1. El acceso universal nunca será logrado sin los derechos humanos.
En el 2006, los líderes mundiales se comprometieron a “seguir realizando todos los esfuerzos necesarios… con el fin de lograr el objetivo del acceso universal a programas amplios de prevención y a los servicios de tratamiento, atención y apoyo para el 2010.” Sin embargo, muchas de las personas que más necesitan los servicios de VIH todavía son los que tienen menos probabilidades de recibirlos:
-
Las mujeres y las niñas enfrentan discriminación y violencia generalizadas por motivos de género, incluyendo dentro del matrimonio, lo que aumenta su riesgo al VIH e impide su acceso a la información y los servicios.
-
Los (a)s niños (a)s y jóvenes carecen de acceso libre a información sobre VIH, educación sexual y habilidades para la vida, y a fórmulas pediátricas de los medicamentos del VIH.

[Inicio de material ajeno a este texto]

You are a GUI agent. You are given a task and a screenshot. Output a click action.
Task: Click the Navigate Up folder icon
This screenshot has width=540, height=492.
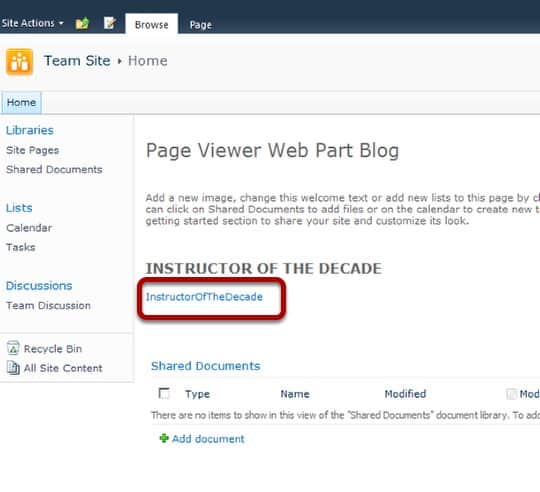point(82,23)
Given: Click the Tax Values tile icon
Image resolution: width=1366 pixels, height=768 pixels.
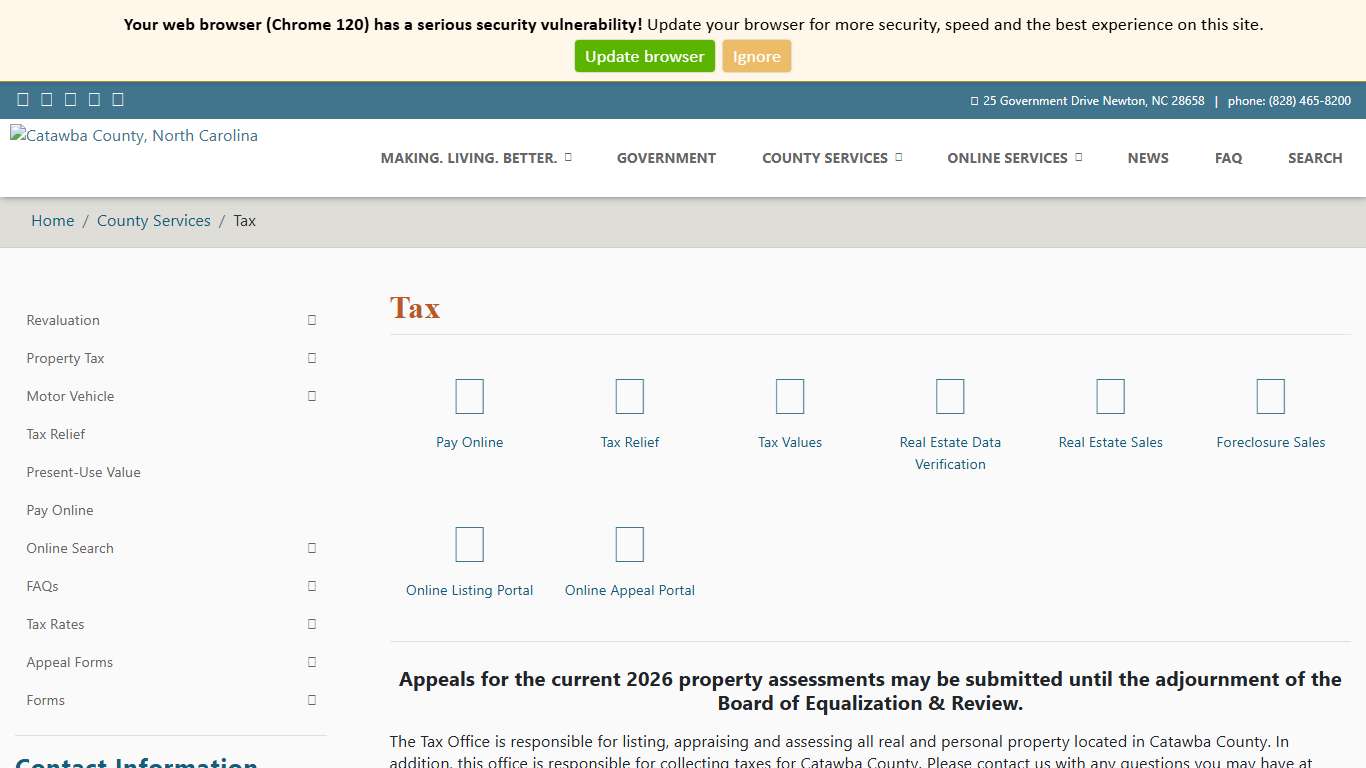Looking at the screenshot, I should click(789, 397).
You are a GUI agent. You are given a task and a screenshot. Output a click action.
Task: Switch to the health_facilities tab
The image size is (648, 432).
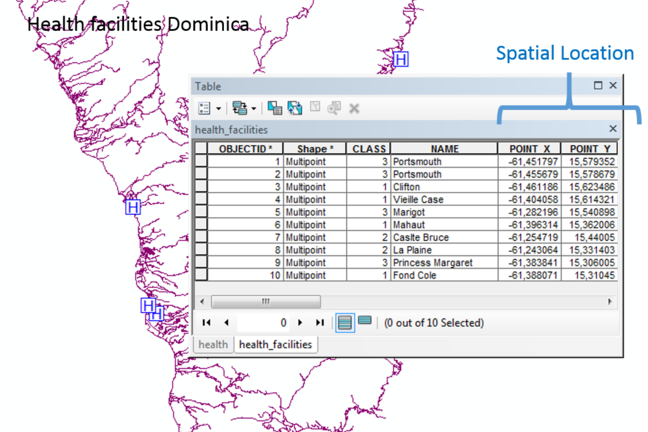click(x=275, y=344)
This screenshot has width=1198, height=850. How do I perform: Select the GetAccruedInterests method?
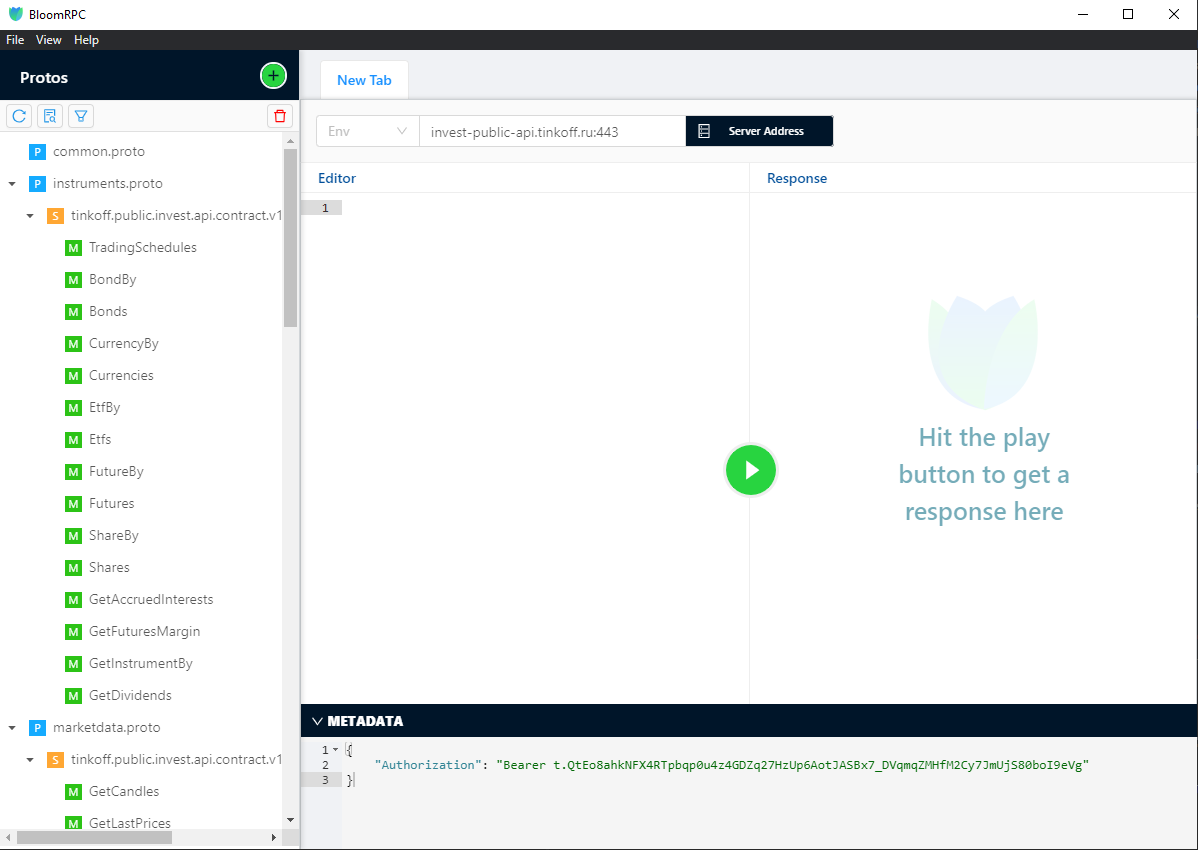pyautogui.click(x=150, y=600)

- Las poblaciones criminalizadas, tales como hombres que tienen sexo con hombres, personas que usan drogas y trabajadora(e)s sexuales, son alejadas de los servicios de VIH por la discriminación y la violencia, muchas veces por autoridades policiales y jueces encargados de implementar leyes sobre sodomía, narcóticos y prostitución.
En todas las consultas regionales y nacionales, obstáculos como estos han sido mencionados como barreras importantes que impiden lograr la meta del acceso universal. Sin embargo, en las respuestas nacionales al VIH y SIDA difícilmente se establecen compromisos políticos, financiamiento o programas para superarlos.
Los franceses tienen un término sencillo que lo dice todo: El VIH se ha convertido en un problema de les exclus o “los excluidos” que viven al margen de la sociedad.